Let's say certain political factors all the Rays to get out of their lease by the end of 2022, five years early. Turner Field would be vacant for a mere six years, and only 25 years old. That is nothing in stadium years. Even in total disrepair it would be a sound investment, with a long life let to live. That is why Liberty Media needs to stall the demolition.
If the stadium formerly known as Turner Field is somehow still standing, the Rays would be ideal suitors. Let's say their franchise has $300 million to spend on a new ballpark (half from the public and half from the private sector). Starting from scratch would develop them a nice place on the waterfront, either in St. Petersburg or Tampa. But would it truly address their attendance issues? My guess is that the Boston Red Sox and New York Yankees will always feel like a trip to Florida is a home series.
Building the Georgia fan base from scratch would be hard, but building the stadium would be easy. And since Major League Baseball is a business, the latter is a bigger proponent for the move. Stadiums are inherently solidly constructed. Without doing advanced analysis on Turner Field, I have to speculate that the same $300 million the Rays hypothetically have to spend would go further in Atlanta. Even if the venue is stripped down to the core, time and money would be saved — move-in ready in one offseason.
If the Rays someday have the option of new or used, used would sure make the green-washed, eco-friendly people happier. The embedded energy in that discarded Atlanta field would all go up in smoke. Anybody that remembers the greatness of the 1996 Olympic Games would be happy to see a piece of history saved. The Atlanta sports scene would be satisfied by becoming a bigger baseball town; a rivalry of recent playoff teams injected into their city.
For all these reasons, in a seemingly counter-intuitive way, I think the refurbished route would even make true Rays fans happier, too.
Conclusion
I am a college baseball coach, I have a master of architecture degree, and I have a master of business administration degree, so I get why this pops into my head. But I cannot be the only person thinking about this. People see the value of buying a 100 year-old house, but they cannot see that flipping a commodity like a 25 year-old Turner Field would not yield an economical incentive?

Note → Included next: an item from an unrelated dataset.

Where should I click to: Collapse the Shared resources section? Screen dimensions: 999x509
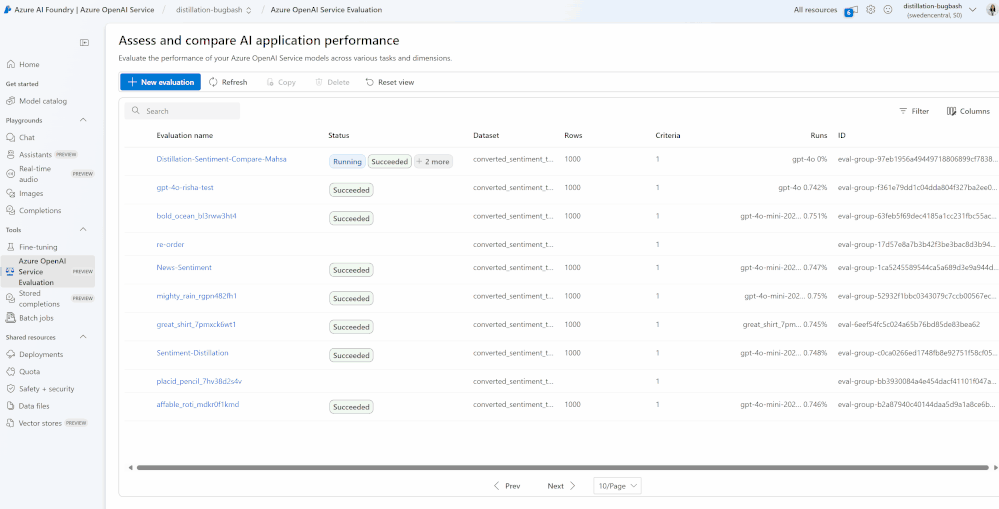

It is like baking cookies: sure, building from scratch produces better taste, but when you find that ready-bake rolls are available at half the time and expense, you are foolish to say no.
In this case, with how bad of a stadium Tropicana Field is, the metaphor can be taken a step further. The Tampa Bay Rays burnt their first batch and have never really tasted a good cookie, so no one would hardly notice that this iteration was store-bought. Who cares if it was built by the hands of another? The fans would be appreciative of the upgrade, even if a cross-state relocation is required.